The high performance of mobile devices has enabled deep learning to be extended to also exploit its strengths on such devices. However, because their computing power is not yet sufficient to perform on-device training, a pre-trained model is usually downloaded to mobile devices, and only inference is performed on them. This situation leads to the problem that accuracy may be degraded if the characteristics of the data for training and those for inference are sufficiently different. In general, fine-tuning allows a pre-trained model to adapt to a given data set, but it has also been perceived as difficult on mobile devices. In this paper, we introduce our on-going effort to improve the quality of mobile deep learning by enabling fine-tuning on mobile devices. In order to reduce its cost to a level that can be operated on mobile devices, a light-weight fine-tuning method is proposed, and its cost is further reduced by using distributing computing on mobile devices. The proposed technique has been applied to LetsPic-DL, a group photoware application under development in our research group. It required only 24 seconds to fine-tune a pre-trained MobileNet with 100 photos on five Galaxy S8 units, resulting in an excellent image retrieval accuracy reflected a 27–35% improvement.

Introduction

Thanks to the high computing power of recent mobile devices, there is an emerging trend to also utilize the superior performance of deep learning on mobile devices. Most notably, many leading companies have released software that enables us to develop deep learning applications running on mobile devices. For example, Google released TensorFlow Lite [1], Facebook released Caffe2Go [2], Apple released Core ML [3], and Baidu released Mobile Deep Learning (MDL) [4]. They are commonly optimized for on-device performance, which minimizes inference latency, memory requirements, and energy consumption. In addition, mobile chip vendors have incorporated artificial intelligence (AI) capabilities into their chips. For example, Huawei announced Kirin 970 for a mobile AI computing platform [5].
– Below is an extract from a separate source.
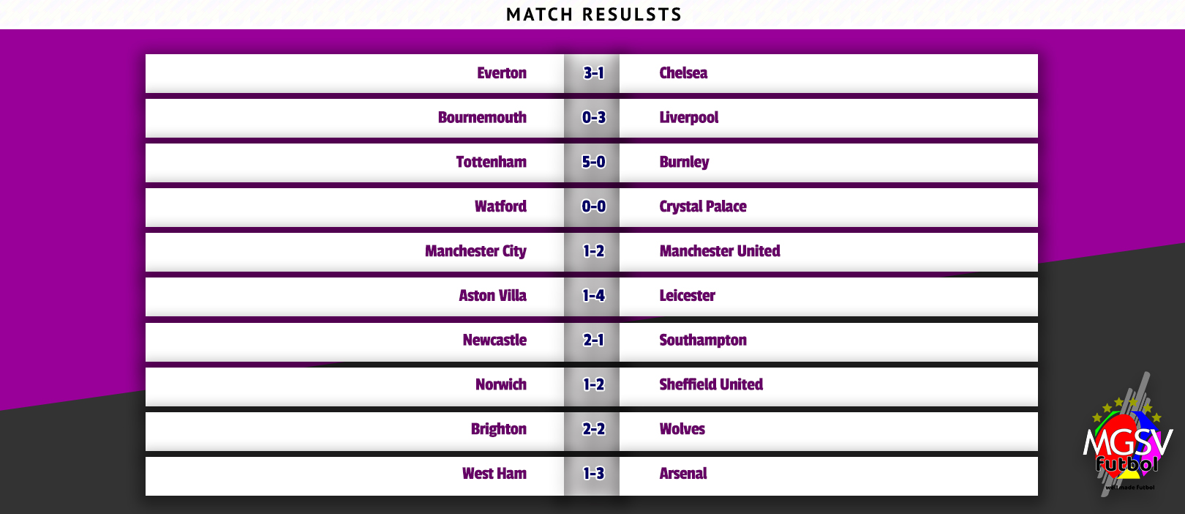Image resolution: width=1185 pixels, height=514 pixels.
Task: Select Manchester United in the results
Action: (x=719, y=251)
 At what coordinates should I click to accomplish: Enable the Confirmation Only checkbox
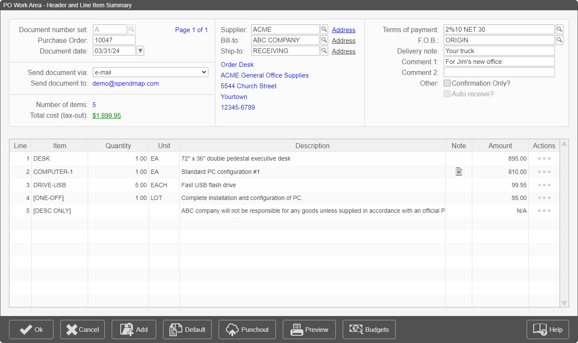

With this emerging trend, many deep learning applications are being developed for Android and iOS smartphones. In particular, image processing benefits from mobile deep learning. For example, Facebook is using Caffe2Go for the “style transfer” of images or videos in the Facebook app [2], and Apple has employed Core ML to detect faces from photos in iPhone albums [6]. Furthermore, in academia several research prototypes, such as DeepEye [7], DeepMon [8], and DeepX [9], have been developed for on-device deep learning for image or video processing. However, even with these developments in on-device deep learning, further improvements are still necessary due to constrained resources in a single mobile device. For example, a deep learning model can be too large to be fully loaded into the memory of a single device [7]. Moreover, object recognition based on mobile deep learning can take more than 100 s [8].

To overcome the abovementioned resource limitations of on-device deep learning, we can leverage the resources of mobile devices in the local vicinity [10]. These multiple devices form a mobile ad-hoc cloud [11], each of which is connected by wireless communication and pre-commissioned by the job clients. This “on-device” deep learning approach has several benefits over the traditional offloading-based approach [12] that moves compute-intensive operations from mobile devices to powerful infrastructures (e.g., the remote cloud). First, it supports stronger user data privacy, because the data does not leave the mobile ad-hoc cloud [10], [11]. Moreover, even within a mobile ad-hoc cloud, devices do not need to share user data but deep learning models [1], thus not compromising user data privacy at all. Second, it guarantees a low inference latency, because it does not involve network round-trips between the mobile device and the remote cloud [7], [8], [9], and thus it can be used in an offline environment where network connection to the remote cloud is not available [1]. Even in such a disastrous environment, a mobile ad-hoc cloud can still provide the resources of nearby mobile devices [13], [14], [15], [16]. Third, it eliminates the cloud (or remote server) maintenance cost [8], which has been never negligible. For example, using an Amazon EC2 g3.4xlarge instance costs one dollar per hour.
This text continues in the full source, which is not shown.